The Fryingpan-Arkansas Project, or "Fry-Ark," is a water diversion, storage and delivery project serving southeastern Colorado. The multi-purpose project was authorized in 1962 by President Kennedy to serve municipal, industrial, and hydroelectric power generation, and to enhance recreation, fish and wildlife interests. Construction began in 1964 and was completed in 1981. The project includes five dams and reservoirs, one federal hydroelectric power plant (two private, FERC regulated plants), and 22 tunnels and conduits totaling 87 miles (140 km) in length. The Bureau of Reclamation, under the Department of the Interior built and manages the project.

Like its sister-project, the Colorado-Big Thompson Project, the Fry-Ark brings available water from Colorado's West Slope to the more arid, and more heavily populated, East Slope, providing supplemental water to over 720,000 people and 280,600 acres (113,600 ha) of irrigable land in Colorado Springs, Pueblo, La Junta, Lamar, and other southeastern Colorado municipalities each year.

The project diverts and delivers an average of 52,000 acre·ft (64,000,000 m3) of water a year. However, the water right on the Fry-Ark allows for a diversion of 2,352,800 acre·ft (2.9021×109 m3) over the course of 34 consecutive years, but not to exceed a diversion of 120,000 acre·ft (150,000,000 m3) in any one single year. In 2011, when Colorado had an abundance of snow, the Fry-Ark imported about 98,000 acre·ft (121,000,000 m3) from the West Slope, the second highest diversion amount in the project's 50-year operating history.

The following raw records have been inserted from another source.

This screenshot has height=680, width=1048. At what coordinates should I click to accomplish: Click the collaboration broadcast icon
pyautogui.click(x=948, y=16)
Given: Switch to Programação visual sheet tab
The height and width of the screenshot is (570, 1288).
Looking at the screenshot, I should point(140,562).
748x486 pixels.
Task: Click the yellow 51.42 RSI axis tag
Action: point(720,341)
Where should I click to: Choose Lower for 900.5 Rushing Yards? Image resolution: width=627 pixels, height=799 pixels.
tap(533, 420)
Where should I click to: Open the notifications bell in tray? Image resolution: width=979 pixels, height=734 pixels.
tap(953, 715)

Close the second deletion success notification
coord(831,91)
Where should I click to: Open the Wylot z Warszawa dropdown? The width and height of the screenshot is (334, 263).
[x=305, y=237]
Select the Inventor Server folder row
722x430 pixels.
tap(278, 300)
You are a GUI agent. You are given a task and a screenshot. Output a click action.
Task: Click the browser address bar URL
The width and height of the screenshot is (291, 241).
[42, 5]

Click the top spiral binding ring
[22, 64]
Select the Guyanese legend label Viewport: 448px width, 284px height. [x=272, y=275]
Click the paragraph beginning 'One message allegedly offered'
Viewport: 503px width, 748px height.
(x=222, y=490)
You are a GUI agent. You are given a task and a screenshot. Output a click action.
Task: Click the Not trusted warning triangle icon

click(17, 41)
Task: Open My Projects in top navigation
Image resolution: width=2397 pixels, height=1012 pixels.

The following year, 2012, snowpack was scarce and drought returned to the state. As a result, the project was only able to import roughly 14,000 acre·ft (17,000,000 m3) of water.

Before the Fry-Ark Project could be built in its entirety, a compromise had to be struck between East and West Slope water politics. The result was the construction of Ruedi Reservoir, 15 miles (24 km) upstream on the Fryingpan River from Basalt, Colorado. Ruedi provides water to Colorado's West Slope, in part to compensate for what is diverted further upstream.